Beau Sandland

No. 85
- Position: Tight end

Personal information
- Born: February 23, 1993 (age 33) Simi Valley, California, U.S.
- Listed height: 6 ft 5 in (1.96 m)
- Listed weight: 255 lb (116 kg)

Career information
- High school: Simi Valley (CA)
- College: Montana State
- NFL draft: 2016: 7th round, 252nd overall pick

Career history
- Carolina Panthers (2016)*; Green Bay Packers (2016–2017)*; Arizona Cardinals (2018)*;
- * Offseason or practice squad member only
- Stats at Pro Football Reference

= Beau Sandland =

American football player (born 1993)

Beau Sandland (born February 23, 1993) is an American former football tight end.
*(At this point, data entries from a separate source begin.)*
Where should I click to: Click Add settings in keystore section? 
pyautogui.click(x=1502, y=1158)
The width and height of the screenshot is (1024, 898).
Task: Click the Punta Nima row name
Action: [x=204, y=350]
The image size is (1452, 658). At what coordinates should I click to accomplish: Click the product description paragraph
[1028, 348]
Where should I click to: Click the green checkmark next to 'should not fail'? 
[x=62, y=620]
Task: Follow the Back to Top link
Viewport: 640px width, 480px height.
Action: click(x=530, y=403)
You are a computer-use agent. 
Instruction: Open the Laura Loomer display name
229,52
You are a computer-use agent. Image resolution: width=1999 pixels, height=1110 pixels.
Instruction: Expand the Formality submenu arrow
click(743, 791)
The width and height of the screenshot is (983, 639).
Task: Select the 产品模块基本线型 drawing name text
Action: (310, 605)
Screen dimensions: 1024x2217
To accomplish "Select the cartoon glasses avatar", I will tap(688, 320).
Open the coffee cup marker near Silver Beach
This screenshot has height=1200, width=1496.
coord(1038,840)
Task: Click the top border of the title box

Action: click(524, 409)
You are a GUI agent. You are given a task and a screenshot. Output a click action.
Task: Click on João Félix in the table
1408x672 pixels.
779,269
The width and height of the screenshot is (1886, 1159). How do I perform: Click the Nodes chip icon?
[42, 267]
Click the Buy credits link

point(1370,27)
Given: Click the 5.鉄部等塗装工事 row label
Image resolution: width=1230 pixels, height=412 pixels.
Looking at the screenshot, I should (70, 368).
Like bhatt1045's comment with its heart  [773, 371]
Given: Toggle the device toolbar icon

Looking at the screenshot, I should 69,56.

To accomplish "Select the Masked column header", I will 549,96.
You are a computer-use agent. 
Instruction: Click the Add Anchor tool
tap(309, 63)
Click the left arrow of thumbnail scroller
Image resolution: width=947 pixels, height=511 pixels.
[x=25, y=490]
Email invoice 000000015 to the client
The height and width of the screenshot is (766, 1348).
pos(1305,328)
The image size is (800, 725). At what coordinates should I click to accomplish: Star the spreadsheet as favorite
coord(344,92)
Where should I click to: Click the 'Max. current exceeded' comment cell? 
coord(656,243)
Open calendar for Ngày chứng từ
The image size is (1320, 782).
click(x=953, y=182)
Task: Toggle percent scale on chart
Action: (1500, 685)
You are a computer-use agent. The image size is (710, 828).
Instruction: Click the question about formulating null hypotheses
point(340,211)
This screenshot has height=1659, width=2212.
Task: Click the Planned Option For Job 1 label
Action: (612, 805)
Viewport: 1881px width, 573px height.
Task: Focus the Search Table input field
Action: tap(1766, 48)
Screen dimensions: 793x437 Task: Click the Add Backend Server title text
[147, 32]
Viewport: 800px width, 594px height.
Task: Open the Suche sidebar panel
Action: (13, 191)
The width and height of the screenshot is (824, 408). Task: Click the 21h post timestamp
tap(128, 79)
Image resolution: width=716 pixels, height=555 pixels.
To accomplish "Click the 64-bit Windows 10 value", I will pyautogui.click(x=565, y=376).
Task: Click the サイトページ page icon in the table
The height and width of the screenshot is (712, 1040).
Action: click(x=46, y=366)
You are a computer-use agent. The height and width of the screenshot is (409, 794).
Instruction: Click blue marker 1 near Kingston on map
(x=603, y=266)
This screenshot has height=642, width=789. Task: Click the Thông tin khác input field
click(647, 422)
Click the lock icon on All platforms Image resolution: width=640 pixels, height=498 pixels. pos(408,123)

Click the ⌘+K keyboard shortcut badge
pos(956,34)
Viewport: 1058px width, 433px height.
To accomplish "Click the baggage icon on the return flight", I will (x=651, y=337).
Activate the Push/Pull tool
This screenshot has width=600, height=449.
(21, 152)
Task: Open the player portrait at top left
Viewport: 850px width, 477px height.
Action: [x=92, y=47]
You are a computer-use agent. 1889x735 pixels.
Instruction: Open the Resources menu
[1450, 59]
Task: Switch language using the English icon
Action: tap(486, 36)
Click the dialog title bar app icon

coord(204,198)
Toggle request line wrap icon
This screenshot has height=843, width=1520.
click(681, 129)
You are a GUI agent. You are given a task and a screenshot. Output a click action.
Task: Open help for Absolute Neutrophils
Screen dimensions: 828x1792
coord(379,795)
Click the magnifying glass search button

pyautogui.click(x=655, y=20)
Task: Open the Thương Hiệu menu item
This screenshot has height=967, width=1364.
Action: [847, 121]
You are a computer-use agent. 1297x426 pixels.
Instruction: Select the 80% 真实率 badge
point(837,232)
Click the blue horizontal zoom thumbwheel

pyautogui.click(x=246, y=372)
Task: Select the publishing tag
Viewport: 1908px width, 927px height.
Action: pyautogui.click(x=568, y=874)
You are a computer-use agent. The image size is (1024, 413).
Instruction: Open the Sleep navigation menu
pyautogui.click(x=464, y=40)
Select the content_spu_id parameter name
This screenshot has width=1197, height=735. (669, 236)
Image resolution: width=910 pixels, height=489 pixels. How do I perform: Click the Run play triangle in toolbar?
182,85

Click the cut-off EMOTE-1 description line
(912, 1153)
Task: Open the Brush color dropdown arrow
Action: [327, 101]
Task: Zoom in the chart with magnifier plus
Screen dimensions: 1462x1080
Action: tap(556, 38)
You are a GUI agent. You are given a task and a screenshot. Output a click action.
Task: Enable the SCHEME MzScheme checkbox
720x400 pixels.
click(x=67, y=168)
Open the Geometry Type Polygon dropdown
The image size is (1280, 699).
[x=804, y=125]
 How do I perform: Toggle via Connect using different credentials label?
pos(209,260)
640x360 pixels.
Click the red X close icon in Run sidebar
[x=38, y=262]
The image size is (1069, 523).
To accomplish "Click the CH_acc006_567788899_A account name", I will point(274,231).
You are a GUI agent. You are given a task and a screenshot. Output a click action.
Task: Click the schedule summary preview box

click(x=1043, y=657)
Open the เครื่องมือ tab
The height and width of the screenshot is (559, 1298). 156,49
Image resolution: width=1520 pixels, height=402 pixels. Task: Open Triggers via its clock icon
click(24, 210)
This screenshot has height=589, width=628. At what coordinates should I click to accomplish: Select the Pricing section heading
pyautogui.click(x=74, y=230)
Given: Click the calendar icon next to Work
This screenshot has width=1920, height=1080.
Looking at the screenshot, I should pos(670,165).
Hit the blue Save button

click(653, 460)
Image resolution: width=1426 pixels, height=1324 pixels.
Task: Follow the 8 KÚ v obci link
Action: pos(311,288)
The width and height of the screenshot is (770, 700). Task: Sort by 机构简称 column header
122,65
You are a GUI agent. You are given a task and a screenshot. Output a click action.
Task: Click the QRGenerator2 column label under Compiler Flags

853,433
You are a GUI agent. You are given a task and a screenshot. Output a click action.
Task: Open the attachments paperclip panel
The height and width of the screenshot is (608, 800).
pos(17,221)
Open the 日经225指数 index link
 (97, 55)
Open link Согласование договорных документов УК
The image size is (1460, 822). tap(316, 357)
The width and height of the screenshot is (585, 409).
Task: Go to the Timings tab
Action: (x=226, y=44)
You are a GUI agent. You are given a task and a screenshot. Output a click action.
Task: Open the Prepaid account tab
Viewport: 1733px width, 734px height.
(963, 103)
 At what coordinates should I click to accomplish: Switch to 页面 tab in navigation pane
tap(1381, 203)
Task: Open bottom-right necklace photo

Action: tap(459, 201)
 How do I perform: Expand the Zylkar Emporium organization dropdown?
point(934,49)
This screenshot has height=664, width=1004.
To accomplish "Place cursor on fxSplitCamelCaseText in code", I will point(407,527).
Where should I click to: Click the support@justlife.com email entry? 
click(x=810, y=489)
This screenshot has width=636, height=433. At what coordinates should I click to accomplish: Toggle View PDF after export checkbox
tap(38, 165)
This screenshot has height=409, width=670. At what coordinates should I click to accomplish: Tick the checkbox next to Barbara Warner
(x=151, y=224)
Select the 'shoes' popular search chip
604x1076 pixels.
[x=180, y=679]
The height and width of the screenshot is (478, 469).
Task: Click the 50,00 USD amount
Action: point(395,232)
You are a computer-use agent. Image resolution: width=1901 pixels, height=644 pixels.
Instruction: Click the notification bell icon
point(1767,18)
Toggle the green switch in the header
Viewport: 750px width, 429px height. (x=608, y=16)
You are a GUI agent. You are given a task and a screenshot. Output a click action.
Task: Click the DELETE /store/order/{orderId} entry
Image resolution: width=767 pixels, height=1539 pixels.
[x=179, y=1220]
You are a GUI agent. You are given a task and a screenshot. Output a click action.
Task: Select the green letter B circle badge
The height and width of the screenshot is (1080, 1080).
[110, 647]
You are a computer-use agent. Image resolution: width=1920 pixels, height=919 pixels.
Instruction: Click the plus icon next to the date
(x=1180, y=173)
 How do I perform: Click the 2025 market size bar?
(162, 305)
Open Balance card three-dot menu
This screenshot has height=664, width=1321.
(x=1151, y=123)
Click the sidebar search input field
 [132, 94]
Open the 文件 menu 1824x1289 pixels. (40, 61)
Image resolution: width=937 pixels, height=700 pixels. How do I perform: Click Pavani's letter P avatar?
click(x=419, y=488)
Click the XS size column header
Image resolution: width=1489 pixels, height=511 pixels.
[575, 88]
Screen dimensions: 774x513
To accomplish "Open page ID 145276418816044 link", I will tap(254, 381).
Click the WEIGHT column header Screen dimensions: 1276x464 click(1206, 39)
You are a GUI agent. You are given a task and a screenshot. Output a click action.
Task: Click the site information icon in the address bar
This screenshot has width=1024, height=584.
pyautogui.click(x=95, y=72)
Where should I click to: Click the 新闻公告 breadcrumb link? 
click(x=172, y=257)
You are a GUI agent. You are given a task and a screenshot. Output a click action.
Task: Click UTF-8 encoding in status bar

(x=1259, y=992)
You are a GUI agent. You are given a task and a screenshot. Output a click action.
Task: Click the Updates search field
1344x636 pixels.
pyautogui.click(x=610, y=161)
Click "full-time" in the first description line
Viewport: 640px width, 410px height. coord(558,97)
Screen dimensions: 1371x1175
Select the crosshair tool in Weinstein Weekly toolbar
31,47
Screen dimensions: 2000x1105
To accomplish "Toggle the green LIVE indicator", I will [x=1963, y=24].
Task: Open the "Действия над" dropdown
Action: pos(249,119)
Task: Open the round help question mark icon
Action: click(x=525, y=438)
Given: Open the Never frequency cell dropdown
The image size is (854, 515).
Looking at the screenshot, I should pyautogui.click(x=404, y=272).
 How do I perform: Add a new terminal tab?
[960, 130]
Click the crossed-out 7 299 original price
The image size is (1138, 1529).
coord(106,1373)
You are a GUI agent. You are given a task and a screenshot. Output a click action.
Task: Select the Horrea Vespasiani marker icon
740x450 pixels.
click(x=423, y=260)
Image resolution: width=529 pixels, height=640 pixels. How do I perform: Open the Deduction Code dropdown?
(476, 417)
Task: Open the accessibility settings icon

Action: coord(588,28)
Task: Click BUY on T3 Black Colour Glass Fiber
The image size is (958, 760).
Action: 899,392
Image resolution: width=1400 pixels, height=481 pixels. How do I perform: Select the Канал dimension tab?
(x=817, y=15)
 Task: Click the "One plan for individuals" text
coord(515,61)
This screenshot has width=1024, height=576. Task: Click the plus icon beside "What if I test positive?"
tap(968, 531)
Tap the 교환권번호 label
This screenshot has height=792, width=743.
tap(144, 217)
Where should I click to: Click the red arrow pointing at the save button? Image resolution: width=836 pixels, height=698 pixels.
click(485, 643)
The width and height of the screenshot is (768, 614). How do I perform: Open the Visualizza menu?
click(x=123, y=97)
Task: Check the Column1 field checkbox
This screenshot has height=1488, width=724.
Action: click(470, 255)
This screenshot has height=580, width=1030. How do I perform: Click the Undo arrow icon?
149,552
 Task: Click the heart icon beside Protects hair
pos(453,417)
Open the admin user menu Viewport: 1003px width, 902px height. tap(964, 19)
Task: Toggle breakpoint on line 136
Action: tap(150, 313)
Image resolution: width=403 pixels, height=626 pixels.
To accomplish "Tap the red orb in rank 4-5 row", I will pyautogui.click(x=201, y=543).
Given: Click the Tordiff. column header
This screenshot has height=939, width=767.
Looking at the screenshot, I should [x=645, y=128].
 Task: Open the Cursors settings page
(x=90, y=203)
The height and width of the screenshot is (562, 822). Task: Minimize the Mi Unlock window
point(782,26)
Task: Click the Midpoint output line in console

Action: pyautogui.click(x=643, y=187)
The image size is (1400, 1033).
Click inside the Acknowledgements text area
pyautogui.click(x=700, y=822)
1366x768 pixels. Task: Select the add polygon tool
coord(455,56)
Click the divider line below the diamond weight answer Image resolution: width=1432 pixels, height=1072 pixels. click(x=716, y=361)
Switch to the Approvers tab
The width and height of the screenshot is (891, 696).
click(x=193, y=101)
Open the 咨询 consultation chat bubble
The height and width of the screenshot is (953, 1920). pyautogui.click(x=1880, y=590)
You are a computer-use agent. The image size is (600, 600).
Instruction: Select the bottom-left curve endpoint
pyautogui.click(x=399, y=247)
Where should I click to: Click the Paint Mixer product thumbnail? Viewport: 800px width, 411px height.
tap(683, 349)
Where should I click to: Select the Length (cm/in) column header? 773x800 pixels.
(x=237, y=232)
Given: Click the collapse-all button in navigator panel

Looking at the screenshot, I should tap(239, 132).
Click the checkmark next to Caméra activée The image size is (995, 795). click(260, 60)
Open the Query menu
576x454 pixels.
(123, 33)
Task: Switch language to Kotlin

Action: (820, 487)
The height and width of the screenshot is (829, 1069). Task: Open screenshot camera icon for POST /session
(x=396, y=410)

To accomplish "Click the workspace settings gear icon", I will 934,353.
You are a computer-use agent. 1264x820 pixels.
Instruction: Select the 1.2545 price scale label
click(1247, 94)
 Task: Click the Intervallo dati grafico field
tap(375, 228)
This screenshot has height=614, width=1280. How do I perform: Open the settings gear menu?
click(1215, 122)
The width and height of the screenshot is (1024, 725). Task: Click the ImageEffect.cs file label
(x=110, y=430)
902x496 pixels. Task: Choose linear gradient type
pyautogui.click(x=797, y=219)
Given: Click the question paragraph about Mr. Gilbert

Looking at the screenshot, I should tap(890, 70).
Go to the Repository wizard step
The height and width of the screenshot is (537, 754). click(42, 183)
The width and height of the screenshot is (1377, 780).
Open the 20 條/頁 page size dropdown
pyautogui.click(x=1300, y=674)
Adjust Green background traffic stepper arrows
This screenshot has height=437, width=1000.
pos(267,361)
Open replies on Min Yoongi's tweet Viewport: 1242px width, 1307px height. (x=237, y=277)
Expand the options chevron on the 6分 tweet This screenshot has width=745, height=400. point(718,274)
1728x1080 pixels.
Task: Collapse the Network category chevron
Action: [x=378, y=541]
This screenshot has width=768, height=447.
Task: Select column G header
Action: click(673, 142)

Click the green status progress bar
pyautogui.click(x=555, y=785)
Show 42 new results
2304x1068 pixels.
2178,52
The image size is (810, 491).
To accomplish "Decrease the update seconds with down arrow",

He played college football at Montana State.

==Professional career==

Pre-draft measurables
| Height | Weight | Arm length | Hand span | 40-yard dash | 10-yard split | 20-yard split | 20-yard shuttle | Three-cone drill | Vertical jump | Broad jump | Bench press |
| 6 ft 4 in (1.93 m) | 253 lb (115 kg) | 34+1⁄4 in (0.87 m) | 10+1⁄8 in (0.26 m) | 4.74 s | 1.67 s | 2.76 s | 4.33 s | 7.10 s | 35 in (0.89 m) | 10 ft 4 in (3.15 m) | 23 reps |
All values from 2016 NFL Scouting Combine.

===Carolina Panthers===
Sandland was drafted by the Carolina Panthers in the seventh round, 252nd overall, of the 2016 NFL draft. On September 3, 2016, he was waived by the Panthers as a part of final roster cuts. The next day, Sandland was re-signed to the Panthers' practice squad. He was released by the Panthers on November 9.

===Green Bay Packers===
On November 11, 2016, Sandland was signed to the Green Bay Packers' practice squad. He signed a futures contract with the Packers on January 24, 2017. Sandland was placed on injured reserve on August 13. On August 18, he was released from injured reserve.

===Arizona Cardinals===
On April 16, 2018, Sandland signed with the Arizona Cardinals. He was waived by the Cardinals on July 20, with a non-football injury designation.